As Georgia State and higher education look beyond COVID-19, we know students can benefit from the convenience and expanded learning capabilities of flexible class options and are creating learning spaces that can adapt to the spectrum of student needs.
A Faculty Perspective
Jacobus Boers has taught Business, Value and You (BUSA 1105) in both online and in-person formats in past semesters. This semester, he is teaching it in a combined format using a simulcast classroom. This is the third course he has taught in the format. He offers an experienced perspective on how simulcast classes can add to the teaching and learning experience.
What’s the experience of teaching a simulcast class in comparison to in-person alone?

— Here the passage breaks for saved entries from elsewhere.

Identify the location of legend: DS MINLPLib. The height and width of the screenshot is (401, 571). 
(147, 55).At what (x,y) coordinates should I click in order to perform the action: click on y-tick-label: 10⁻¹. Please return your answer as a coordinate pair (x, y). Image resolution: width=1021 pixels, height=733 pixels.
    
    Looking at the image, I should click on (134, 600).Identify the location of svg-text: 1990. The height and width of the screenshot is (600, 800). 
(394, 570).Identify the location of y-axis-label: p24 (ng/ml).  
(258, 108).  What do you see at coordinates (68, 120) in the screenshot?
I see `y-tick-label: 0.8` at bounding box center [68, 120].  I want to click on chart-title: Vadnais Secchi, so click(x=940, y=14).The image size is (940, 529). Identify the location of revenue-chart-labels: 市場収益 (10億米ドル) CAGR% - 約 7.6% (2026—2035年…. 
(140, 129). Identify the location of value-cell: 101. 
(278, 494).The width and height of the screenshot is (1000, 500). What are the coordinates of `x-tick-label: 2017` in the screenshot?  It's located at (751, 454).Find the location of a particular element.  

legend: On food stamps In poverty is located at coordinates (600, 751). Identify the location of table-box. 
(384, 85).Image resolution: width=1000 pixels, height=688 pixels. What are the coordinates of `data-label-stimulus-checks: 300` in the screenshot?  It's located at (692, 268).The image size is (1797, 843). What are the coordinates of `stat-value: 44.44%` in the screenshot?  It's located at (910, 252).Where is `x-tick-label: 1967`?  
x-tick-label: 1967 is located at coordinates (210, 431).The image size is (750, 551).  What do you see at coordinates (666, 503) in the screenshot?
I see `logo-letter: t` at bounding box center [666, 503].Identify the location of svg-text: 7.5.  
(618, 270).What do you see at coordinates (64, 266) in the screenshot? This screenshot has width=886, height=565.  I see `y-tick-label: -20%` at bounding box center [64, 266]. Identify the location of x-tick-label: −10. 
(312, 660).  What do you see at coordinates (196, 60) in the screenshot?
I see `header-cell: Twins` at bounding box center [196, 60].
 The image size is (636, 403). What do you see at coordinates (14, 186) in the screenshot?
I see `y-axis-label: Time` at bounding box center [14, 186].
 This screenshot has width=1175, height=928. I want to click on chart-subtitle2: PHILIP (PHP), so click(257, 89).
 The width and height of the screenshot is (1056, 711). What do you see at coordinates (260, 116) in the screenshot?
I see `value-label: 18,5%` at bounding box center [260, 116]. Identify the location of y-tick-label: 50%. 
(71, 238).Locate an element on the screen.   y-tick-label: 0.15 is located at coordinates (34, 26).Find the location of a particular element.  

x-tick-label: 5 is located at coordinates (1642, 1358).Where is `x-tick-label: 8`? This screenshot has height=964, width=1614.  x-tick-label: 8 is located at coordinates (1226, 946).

This format offers flexibility to an instructor when students are regularly needing to move online, such as for health reasons during COVID-19 or for professional and personal reasons like travel, work or family needs. In a large class, this can be critical in managing unplanned student attendance disruptions, student engagement during class and allowing a student to progress when “life happens.”
What’s the experience of teaching a simulcast class in comparison to online alone?
Some students are skeptical about online classes, and as students observe the simulcast environment, some in-person students “test” online and may end up migrating to online-only, with the option of returning to in-person. On the other hand, students enrolled in online (and some trying online out) return when they find they do not have the technology (platform or bandwidth) to support online learning in a synchronous environment.
Simulcast classes can help students experiment and find the best modality for them at a given time. Having mixed modalities also offers the option for the instructor to suggest to a student enrolled online that coming back into the room is needed if it becomes clear that in-person interaction is needed for student success.
What does a mixed-mode class add for students?
Students get to pick what works best for them depending on course experience. Some students taking the class in-person migrate to online, and some students taking the class online migrate back into the room.
Additionally, by leveraging simulcast, a larger number of students can gain access to experienced instructors or specialized instruction. Simulcast also allows better room use and the ability to enroll larger classes than seats in the room would otherwise allow.
Would you like to continue teaching in this format and why?
Yes, because I can create a smooth synchronous online experience while having the enriching experience of students in the room. This provides flexibility all around.
What is needed for the experience to succeed?
Having graduate assistants monitor the backchannel (Webex chat) allows online students to fully participate in class synchronously, enhancing the experience all-round. Having a graduate assistant monitoring technology and assisting in resolving issues is also excellent. It is essential to have appropriate support during class in order for the instructor to continue teaching while others resolve technology problems when they occur. Faculty also need to experiment to develop an understanding of how learning and teaching work best in a simulcast environment.